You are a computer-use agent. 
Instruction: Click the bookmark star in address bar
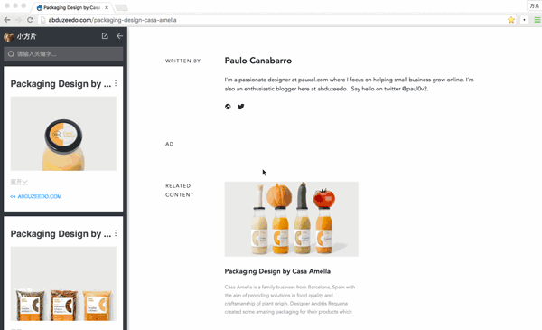pyautogui.click(x=511, y=20)
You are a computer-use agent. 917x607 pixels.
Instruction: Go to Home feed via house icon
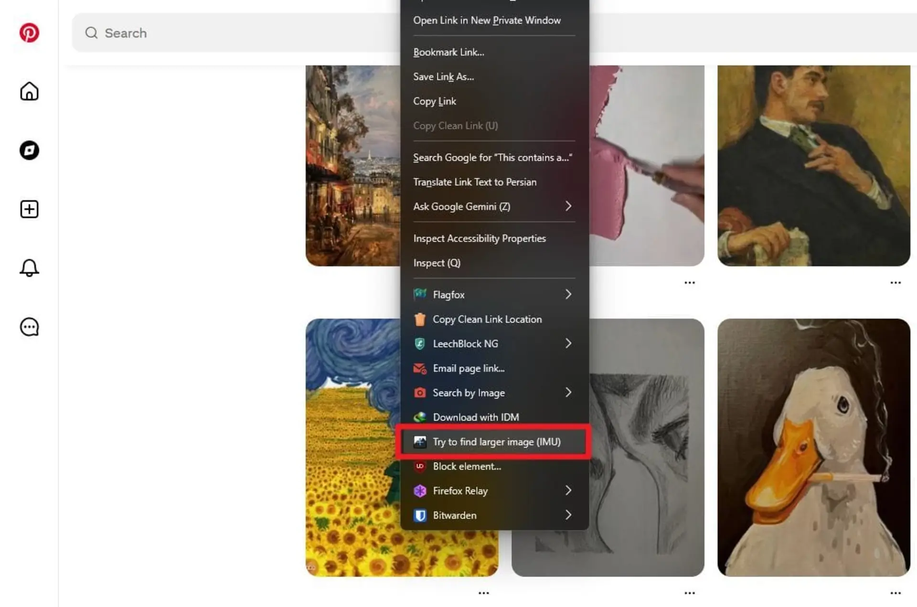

**Task directions:**
Reproduce every line of the records above word for word, and leave the pictures out.

**Written response:**
You are a computer-use agent. 
Instruction: Click the bookmark star in address bar
pyautogui.click(x=511, y=20)
You are a computer-use agent. 917x607 pixels.
Instruction: Go to Home feed via house icon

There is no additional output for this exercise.